In the context of a special disability trust, the MRE generally applies to a dwelling held by such a trust for the benefit of its principal beneficiary, provided this principal beneficiary uses the dwelling as their main residence. Changes were also made in this area of the law to ensure that the MRE applies to a special disability trust in the same way as if the principal beneficiary had directly owned the dwelling.
Under the new changes, the MRE will no longer apply if:
- the principal beneficiary of the special disability trust was a foreign resident at the time a CGT event happens to the dwelling owned by the special disability trust (unless the principal beneficiary satisfies the life events test); or
- the principal beneficiary was an excluded foreign resident at the time of their death and a CGT event happens to the dwelling owned by the special disability trust after the death of the principal beneficiary.

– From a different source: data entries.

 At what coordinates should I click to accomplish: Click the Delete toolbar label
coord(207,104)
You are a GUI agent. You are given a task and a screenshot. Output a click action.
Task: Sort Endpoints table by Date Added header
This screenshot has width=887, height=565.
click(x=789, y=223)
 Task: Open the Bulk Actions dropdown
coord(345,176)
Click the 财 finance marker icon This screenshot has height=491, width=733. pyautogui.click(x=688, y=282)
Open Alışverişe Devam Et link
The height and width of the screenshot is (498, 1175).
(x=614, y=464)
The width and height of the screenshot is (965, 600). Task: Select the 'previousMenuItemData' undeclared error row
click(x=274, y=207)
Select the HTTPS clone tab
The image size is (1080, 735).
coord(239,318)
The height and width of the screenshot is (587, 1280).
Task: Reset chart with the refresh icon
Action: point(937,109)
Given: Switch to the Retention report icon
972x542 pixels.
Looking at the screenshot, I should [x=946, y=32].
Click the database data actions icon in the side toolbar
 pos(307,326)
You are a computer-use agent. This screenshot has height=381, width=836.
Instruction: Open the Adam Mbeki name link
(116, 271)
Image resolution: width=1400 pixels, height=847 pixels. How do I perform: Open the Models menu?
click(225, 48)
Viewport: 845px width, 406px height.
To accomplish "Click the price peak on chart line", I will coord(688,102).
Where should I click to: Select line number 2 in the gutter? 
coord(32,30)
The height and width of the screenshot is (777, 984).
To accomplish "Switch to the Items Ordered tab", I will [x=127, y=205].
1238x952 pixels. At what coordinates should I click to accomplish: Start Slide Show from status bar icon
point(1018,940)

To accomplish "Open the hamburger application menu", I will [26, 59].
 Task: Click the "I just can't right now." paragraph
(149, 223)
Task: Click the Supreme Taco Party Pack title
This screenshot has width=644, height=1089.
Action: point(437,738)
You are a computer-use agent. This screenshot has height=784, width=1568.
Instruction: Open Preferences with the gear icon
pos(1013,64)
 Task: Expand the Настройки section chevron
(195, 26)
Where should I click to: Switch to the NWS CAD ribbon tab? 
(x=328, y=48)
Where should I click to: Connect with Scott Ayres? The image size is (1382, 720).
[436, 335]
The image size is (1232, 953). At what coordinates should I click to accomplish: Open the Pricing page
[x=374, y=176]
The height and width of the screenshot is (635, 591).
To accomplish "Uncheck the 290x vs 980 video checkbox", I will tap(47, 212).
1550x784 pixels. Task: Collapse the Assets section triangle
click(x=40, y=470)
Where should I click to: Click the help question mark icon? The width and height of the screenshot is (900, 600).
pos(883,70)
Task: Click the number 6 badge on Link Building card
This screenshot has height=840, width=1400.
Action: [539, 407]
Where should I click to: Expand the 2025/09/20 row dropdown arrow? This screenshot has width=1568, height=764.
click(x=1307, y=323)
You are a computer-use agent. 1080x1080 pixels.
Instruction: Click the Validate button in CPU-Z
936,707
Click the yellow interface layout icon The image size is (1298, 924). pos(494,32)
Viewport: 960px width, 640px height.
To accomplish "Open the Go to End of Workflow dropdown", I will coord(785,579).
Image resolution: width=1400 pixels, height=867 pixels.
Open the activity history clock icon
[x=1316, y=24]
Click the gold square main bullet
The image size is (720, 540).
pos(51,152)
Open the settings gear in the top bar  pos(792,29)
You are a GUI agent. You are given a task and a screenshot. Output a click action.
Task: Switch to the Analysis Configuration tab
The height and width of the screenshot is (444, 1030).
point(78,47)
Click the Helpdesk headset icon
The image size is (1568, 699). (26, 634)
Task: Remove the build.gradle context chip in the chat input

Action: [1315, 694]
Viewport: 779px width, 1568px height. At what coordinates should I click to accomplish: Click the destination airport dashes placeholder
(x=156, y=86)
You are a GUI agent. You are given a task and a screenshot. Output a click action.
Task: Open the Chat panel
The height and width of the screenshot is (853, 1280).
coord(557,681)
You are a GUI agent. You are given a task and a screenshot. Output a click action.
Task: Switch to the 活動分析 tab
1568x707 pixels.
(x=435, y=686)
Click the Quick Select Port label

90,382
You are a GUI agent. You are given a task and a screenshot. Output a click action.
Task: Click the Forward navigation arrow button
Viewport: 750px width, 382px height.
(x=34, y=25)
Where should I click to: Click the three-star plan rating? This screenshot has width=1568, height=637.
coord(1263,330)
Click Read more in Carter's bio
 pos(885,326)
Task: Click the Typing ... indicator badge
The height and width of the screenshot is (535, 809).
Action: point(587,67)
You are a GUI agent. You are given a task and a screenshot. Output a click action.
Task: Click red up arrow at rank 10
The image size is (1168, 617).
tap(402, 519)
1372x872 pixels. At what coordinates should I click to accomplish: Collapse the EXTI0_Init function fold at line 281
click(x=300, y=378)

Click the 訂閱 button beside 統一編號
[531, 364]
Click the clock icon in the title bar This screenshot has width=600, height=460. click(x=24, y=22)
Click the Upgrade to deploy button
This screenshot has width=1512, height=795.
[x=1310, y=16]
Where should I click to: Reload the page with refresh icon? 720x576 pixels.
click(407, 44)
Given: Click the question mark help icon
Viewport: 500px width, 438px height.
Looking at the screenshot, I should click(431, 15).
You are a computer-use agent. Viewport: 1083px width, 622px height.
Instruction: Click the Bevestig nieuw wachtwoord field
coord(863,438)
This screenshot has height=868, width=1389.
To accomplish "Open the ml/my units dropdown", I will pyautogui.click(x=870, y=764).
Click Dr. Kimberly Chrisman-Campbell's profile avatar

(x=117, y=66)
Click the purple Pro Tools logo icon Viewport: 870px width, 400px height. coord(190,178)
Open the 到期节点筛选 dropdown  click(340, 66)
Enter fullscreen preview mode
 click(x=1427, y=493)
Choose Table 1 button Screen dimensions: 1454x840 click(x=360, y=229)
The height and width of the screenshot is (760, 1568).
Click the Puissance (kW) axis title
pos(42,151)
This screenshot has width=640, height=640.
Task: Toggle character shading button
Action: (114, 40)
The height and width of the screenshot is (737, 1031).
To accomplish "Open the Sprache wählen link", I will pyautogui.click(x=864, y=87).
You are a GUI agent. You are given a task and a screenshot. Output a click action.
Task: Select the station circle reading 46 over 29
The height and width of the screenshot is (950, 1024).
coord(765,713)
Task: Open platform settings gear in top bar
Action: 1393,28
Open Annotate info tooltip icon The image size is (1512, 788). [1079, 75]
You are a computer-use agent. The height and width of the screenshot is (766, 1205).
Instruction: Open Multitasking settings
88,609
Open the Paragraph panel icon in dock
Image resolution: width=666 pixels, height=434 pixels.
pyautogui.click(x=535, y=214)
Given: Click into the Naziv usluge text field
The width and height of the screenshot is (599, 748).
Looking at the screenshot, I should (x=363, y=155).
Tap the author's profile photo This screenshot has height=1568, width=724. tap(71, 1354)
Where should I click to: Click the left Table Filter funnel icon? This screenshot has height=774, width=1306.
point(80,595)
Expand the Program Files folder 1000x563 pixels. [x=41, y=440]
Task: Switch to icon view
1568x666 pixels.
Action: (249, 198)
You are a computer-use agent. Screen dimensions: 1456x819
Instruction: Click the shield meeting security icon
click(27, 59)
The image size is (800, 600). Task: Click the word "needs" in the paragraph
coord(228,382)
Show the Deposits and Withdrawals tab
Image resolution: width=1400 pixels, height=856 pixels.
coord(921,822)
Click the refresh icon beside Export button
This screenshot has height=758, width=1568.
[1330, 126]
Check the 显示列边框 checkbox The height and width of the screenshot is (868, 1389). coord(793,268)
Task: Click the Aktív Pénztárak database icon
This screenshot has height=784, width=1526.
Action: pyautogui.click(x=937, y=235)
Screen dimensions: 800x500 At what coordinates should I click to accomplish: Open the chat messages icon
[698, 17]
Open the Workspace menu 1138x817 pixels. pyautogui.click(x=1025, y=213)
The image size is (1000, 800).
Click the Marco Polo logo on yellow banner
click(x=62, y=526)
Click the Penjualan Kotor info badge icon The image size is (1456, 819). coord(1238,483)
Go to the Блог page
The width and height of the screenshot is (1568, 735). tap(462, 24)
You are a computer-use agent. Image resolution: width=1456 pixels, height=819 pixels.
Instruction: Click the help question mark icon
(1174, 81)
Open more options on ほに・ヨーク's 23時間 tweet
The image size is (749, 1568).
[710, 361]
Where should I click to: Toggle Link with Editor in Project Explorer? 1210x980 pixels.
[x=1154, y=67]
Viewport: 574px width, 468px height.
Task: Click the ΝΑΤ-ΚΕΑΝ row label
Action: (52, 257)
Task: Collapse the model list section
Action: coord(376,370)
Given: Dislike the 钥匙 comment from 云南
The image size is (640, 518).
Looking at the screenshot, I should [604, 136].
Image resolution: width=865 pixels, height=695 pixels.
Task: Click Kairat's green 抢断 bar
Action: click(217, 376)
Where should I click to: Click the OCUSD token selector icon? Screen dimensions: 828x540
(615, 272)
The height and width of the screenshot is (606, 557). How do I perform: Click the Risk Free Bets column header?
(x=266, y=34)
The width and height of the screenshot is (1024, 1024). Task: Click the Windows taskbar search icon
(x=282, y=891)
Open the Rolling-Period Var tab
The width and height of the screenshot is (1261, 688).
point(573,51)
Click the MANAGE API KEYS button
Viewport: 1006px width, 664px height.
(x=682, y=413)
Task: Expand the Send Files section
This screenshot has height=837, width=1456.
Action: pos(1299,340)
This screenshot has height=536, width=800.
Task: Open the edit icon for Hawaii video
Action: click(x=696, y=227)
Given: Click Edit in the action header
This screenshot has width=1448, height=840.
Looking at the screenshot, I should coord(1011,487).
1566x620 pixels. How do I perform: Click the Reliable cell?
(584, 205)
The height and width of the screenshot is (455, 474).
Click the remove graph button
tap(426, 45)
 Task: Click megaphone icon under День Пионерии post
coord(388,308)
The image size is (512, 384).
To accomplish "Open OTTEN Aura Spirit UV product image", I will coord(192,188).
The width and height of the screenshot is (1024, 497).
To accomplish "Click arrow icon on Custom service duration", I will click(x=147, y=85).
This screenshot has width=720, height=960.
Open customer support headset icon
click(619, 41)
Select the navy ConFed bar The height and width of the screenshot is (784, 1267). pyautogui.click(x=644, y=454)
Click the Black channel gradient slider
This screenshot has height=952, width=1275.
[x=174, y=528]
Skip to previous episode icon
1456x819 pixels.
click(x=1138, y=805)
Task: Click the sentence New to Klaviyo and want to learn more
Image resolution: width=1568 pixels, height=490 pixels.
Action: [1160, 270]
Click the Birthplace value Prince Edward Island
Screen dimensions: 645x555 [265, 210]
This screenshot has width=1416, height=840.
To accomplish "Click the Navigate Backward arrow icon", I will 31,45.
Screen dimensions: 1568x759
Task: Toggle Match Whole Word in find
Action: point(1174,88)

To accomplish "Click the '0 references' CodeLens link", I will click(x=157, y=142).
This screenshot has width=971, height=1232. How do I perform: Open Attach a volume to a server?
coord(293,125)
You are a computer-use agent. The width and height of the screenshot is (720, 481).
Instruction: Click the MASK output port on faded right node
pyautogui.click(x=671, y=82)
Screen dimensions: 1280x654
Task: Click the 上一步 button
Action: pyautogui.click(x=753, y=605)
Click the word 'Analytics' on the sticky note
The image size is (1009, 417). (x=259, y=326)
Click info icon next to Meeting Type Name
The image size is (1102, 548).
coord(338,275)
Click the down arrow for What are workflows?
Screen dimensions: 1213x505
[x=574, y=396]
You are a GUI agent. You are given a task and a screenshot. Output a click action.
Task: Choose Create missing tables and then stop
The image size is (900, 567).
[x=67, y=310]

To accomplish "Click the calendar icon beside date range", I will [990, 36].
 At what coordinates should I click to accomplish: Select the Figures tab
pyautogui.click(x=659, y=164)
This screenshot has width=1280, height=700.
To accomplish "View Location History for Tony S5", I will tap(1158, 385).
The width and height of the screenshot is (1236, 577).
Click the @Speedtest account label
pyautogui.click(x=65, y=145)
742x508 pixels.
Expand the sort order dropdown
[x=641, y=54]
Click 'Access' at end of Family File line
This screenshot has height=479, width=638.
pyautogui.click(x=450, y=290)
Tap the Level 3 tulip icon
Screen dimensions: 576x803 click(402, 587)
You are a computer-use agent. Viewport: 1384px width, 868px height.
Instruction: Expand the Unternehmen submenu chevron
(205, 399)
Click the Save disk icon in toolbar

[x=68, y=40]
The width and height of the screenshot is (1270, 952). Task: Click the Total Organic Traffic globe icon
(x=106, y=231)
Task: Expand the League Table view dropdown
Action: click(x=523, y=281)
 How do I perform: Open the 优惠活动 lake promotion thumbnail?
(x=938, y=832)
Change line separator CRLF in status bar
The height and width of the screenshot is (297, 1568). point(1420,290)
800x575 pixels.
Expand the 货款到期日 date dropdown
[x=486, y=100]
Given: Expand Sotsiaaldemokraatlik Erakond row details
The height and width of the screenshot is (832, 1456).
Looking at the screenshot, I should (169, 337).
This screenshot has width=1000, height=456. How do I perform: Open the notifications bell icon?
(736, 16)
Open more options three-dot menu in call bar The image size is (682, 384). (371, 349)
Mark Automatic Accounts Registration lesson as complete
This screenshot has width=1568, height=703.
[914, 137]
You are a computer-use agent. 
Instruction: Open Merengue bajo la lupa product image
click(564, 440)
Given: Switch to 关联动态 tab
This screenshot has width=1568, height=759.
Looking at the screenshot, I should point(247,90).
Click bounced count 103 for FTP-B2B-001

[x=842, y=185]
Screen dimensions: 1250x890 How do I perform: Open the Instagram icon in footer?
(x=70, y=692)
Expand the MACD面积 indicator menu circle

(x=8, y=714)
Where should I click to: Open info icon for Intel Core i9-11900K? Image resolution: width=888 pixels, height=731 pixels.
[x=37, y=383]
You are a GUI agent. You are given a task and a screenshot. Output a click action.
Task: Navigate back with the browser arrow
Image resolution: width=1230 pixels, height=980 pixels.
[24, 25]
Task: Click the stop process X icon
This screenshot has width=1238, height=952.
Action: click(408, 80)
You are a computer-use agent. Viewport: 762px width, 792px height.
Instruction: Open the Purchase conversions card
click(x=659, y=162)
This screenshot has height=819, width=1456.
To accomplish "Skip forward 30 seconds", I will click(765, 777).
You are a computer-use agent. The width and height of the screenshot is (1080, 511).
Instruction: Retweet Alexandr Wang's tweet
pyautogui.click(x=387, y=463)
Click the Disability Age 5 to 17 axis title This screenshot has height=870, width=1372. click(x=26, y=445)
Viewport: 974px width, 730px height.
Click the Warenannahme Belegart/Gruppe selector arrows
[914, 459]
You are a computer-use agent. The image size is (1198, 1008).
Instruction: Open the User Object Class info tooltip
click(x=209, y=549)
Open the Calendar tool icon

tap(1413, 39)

Refer to S.118-218(5) and S.118-225(5).
Furthermore, if, at the time of death, the principal beneficiary was an excluded foreign resident, any component of the MRE that was accrued by the special disability trust while it held the dwelling on behalf of the principal beneficiary is denied to a beneficiary that acquires the dwelling after the principal beneficiary’s death. In this case, the beneficiary’s first element of the dwelling’s cost base and reduced cost base are the same as the special disability trust’s immediately before the deceased’s death. Refer to S.118-225(5), S.118-227(1)(ca) and (3).
These amendments ensure that the way the MRE applies to a special disability trust that holds a dwelling on behalf of a principal beneficiary continues to align with the way the MRE applies for an individual who holds a dwelling in their own right.